How an IMDB co-founder achieved three successful media exits
Alan Jay became extremely good at scaling up ad-supported media businesses without raising any venture capital.
In the early 1990s, Alan Jay was sitting in his London office when his phone rang with a peculiar request. On the other end was Jeff Bezos’s assistant. “She says, hi, I’m Jeff Bezos’ assistant. He’s going to be in London next week and wonders whether you’d be free for a meeting,” Jay recalled. That meeting, as it turned out, would set off a chain of events that ended with Amazon acquiring IMDB, the online movie database Jay had co-founded.
After the acquisition, Alan didn’t rest on his laurels; over the next two decades, he went on to co-found two other media companies — one in entertainment and the other sports — both of which found success and ultimately sold to larger companies. But he insists that building a sustainable media business today is far harder than when he started. “The current world we’re living in,” he said, “trying to be in the media business is unbelievably hard. None of the old rules work any longer.”
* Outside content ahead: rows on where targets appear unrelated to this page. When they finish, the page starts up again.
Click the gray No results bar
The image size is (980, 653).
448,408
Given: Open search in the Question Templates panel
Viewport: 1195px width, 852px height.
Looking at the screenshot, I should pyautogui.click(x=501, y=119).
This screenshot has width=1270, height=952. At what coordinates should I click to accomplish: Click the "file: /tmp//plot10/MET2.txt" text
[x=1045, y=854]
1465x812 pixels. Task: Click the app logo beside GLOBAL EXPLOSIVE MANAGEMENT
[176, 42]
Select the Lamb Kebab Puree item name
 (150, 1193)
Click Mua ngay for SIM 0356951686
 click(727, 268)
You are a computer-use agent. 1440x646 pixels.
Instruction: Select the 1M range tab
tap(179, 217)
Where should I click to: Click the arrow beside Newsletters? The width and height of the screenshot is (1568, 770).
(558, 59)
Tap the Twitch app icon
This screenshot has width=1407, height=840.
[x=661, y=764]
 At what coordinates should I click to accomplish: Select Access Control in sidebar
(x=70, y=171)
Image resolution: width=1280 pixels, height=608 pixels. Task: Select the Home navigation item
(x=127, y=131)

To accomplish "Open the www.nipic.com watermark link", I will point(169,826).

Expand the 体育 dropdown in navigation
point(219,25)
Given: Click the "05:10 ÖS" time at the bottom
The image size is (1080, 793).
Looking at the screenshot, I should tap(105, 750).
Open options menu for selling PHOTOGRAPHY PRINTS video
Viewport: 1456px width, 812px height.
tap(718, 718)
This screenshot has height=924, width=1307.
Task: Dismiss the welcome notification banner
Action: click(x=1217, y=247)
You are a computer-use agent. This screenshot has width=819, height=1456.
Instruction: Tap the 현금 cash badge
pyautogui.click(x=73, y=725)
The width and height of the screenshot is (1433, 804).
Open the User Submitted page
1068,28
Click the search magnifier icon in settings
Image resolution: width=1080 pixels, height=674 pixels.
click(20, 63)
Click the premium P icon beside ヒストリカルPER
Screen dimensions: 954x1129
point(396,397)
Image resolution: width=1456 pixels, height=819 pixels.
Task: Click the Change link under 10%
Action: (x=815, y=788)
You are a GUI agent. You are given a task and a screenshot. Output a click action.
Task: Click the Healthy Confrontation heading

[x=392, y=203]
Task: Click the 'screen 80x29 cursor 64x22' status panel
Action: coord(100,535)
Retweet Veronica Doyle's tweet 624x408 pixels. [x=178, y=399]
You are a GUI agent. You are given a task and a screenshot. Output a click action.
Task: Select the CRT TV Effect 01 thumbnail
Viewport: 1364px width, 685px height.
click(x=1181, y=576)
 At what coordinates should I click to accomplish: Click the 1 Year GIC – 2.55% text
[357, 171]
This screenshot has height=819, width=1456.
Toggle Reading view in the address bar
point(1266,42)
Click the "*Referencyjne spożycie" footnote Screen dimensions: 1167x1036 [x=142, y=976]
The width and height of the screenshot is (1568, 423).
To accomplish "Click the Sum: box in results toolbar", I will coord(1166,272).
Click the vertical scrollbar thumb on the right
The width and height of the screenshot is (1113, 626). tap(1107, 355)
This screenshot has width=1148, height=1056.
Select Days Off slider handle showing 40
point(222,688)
Building IMDB Before the Web Existed
Long before the World Wide Web as we know it, Jay was tinkering with early networks. In the late 1980s, he was one of the first two people in the UK with commercial internet access—a 64-kilobit leased line that connected his publishing business to the wider digital world. “It was so exciting at the time,” he said. “Most people accessing the internet were in universities or research establishments. Email and newsgroups were basically all there was.”